In Germany, during the 17th and 18th centuries, Kapelle could mean either the music staff (singers and organist) of a church or a court, however in the court context the usage expanded to take in operatic and orchestral activities if the court's music provision extended that far; a good example of this is the court at Dresden, which began with a Hofkapelle , founded in 1648; over time, an orchestra and opera were added, and the organisation (which still exists today) was renamed the Staatskapelle. By the 19 th century, secularisation had contributed to the term Kapellmeister being devalued and latterly used to denote musicians and music-making of inferior rank.
But in Bach's day the Kapellmeister held sway. He held the post at the court of Prince Leopold of Anhalt-Cöthen (1717-1723); his duties would have included hiring and firing personnel, rehearsing singers and instrumentalists, preparing music lists and composing.

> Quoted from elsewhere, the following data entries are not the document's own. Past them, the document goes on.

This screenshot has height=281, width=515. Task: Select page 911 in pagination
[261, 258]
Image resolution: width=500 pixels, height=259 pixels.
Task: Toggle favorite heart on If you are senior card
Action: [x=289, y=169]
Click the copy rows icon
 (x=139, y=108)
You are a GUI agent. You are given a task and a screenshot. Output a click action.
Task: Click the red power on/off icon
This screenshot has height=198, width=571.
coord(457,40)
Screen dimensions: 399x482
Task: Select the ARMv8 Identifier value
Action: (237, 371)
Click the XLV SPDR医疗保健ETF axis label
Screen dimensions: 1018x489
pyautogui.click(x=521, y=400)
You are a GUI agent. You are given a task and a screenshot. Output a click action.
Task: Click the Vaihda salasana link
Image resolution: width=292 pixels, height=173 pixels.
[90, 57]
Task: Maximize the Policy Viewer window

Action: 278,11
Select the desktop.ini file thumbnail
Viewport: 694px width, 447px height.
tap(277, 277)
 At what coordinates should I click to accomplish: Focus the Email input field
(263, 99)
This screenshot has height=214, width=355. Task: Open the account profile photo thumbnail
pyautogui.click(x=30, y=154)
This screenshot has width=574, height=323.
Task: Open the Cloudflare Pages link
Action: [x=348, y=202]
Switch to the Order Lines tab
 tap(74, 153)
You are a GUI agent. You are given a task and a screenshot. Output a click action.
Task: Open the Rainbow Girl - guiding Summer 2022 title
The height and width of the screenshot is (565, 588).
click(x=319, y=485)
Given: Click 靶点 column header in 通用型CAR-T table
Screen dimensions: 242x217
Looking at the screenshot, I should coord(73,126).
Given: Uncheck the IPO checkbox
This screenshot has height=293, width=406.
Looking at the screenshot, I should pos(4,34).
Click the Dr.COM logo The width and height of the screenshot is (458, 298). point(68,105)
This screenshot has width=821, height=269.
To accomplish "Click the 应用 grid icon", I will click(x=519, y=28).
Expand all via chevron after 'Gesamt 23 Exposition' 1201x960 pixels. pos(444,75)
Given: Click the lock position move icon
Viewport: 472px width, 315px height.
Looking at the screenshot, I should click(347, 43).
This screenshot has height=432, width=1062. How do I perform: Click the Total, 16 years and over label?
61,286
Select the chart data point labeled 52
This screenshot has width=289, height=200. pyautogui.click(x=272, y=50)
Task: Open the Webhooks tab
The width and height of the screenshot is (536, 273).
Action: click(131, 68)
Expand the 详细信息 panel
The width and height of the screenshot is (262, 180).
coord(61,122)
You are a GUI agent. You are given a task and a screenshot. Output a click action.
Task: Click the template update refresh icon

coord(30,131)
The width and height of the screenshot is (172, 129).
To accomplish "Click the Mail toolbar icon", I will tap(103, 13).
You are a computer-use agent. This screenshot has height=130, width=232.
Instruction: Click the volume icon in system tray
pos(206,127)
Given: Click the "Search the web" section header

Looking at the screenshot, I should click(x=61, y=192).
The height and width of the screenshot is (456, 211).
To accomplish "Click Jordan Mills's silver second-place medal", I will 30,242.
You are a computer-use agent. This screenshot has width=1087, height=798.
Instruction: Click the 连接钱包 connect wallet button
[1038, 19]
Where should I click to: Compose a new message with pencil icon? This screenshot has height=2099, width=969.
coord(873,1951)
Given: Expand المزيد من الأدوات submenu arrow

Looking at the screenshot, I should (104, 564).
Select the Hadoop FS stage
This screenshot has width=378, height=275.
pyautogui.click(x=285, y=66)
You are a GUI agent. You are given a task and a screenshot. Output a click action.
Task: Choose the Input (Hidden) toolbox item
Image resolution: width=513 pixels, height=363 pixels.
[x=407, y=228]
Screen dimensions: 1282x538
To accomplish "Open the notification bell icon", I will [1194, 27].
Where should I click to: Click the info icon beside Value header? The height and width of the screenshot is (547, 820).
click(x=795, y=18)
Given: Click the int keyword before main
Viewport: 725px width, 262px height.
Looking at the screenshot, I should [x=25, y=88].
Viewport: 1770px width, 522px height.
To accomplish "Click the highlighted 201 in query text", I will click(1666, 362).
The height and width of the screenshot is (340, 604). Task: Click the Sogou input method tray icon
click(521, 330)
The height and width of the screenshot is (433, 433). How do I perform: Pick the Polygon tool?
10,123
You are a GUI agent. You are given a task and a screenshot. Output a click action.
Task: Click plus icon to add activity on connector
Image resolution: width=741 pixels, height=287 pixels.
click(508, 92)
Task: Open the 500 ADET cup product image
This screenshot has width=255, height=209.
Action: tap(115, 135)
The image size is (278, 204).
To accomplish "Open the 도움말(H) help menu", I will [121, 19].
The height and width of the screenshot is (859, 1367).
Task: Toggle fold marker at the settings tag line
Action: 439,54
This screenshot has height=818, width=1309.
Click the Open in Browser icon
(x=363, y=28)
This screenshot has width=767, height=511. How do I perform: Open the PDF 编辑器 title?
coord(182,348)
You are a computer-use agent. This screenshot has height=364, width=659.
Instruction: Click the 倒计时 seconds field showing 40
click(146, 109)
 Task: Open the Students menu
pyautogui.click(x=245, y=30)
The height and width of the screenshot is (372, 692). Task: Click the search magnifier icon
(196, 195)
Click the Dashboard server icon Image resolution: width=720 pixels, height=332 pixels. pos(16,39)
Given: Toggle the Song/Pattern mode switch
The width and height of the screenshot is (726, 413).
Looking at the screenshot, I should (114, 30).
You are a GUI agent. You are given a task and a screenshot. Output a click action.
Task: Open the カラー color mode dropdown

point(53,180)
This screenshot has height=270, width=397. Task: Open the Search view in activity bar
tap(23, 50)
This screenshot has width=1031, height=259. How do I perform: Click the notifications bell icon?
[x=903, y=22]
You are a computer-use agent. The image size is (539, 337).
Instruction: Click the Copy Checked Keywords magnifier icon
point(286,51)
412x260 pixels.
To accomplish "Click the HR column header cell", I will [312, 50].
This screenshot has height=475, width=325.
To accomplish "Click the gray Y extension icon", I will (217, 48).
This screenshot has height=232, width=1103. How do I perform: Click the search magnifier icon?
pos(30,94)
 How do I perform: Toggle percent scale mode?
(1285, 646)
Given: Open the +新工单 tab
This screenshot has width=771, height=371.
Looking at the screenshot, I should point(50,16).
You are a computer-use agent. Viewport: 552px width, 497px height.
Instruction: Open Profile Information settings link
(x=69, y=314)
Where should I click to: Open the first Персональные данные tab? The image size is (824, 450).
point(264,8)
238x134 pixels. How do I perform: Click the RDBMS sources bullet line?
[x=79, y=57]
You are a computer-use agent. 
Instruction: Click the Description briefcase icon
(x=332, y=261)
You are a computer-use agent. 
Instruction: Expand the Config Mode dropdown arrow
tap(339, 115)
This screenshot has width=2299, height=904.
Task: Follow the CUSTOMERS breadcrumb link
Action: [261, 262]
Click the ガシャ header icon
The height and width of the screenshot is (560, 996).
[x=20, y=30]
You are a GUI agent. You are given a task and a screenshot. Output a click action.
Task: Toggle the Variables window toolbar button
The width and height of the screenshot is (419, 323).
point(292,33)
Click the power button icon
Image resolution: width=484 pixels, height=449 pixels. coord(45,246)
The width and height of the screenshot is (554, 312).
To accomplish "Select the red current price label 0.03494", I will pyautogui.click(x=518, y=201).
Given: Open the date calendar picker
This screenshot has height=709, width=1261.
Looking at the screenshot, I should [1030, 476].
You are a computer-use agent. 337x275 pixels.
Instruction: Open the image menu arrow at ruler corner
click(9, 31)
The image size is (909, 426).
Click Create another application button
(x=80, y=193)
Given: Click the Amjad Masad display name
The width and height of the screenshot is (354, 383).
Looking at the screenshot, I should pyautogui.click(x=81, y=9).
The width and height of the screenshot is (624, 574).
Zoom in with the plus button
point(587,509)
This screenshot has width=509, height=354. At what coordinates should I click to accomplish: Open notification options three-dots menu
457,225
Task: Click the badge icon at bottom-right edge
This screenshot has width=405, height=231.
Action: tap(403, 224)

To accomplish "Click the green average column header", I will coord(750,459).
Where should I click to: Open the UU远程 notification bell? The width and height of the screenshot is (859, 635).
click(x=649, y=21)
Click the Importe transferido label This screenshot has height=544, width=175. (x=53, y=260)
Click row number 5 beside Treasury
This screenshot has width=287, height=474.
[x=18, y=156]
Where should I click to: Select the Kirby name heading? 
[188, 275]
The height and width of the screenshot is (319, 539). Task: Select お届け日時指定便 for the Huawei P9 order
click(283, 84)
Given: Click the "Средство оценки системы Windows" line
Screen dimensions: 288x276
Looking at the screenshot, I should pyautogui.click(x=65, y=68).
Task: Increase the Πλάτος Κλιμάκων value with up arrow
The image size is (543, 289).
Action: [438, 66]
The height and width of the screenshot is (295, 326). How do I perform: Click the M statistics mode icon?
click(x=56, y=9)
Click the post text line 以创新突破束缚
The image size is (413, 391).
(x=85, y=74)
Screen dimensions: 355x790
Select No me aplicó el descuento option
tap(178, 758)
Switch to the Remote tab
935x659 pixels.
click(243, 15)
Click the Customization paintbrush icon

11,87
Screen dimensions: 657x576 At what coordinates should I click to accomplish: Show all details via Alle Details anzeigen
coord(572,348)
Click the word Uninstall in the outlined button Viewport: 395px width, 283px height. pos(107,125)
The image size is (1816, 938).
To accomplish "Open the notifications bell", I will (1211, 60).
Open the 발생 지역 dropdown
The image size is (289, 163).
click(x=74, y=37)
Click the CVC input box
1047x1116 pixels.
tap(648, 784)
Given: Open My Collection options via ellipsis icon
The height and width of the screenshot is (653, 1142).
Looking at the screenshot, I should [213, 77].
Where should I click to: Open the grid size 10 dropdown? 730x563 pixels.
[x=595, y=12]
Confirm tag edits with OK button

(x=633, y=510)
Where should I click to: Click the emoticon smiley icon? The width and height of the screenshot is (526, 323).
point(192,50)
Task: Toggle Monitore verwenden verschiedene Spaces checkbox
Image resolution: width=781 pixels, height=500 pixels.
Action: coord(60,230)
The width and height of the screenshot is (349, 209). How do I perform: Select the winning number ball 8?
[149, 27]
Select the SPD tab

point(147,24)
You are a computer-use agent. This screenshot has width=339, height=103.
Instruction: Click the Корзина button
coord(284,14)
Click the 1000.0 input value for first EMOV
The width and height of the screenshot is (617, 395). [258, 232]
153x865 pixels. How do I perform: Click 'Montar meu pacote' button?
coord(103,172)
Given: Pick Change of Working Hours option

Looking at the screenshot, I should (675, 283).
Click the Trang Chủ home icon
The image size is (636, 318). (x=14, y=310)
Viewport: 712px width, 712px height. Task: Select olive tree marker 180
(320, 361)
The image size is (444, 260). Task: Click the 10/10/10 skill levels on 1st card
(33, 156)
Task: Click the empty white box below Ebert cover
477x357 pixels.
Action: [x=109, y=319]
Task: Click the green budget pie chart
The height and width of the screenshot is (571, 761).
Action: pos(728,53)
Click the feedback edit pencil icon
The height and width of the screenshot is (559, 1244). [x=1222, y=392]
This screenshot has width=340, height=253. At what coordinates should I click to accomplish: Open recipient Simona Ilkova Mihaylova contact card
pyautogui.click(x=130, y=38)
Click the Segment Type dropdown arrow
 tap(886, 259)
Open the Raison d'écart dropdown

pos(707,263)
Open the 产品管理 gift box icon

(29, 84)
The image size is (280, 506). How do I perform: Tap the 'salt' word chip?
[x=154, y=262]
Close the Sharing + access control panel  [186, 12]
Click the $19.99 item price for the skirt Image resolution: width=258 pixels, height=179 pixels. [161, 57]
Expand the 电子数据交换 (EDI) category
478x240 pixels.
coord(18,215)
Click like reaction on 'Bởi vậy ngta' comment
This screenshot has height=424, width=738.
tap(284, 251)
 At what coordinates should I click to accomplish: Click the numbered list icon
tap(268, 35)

When Bach took up the position of Kantor , or director of music, at Leipzig in 1723, he was sensitive to an apparent loss of prestige in losing the Kapellmeister title; accordingly, he solicited - and was granted - the equivalent of an 'honorary' Kapellmeister title from Prince Leopold and his successor.
On his appointment as Kapellmeister at Cöthen, Bach received a salary of 33 Reichsthaler and 8 groschen per month, roughly £1375; he was the second-highest paid court official, and as a measure of his perceived worth (and, no doubt, negotiating skills), he received twice as much as his predecessor Augustin Stricker .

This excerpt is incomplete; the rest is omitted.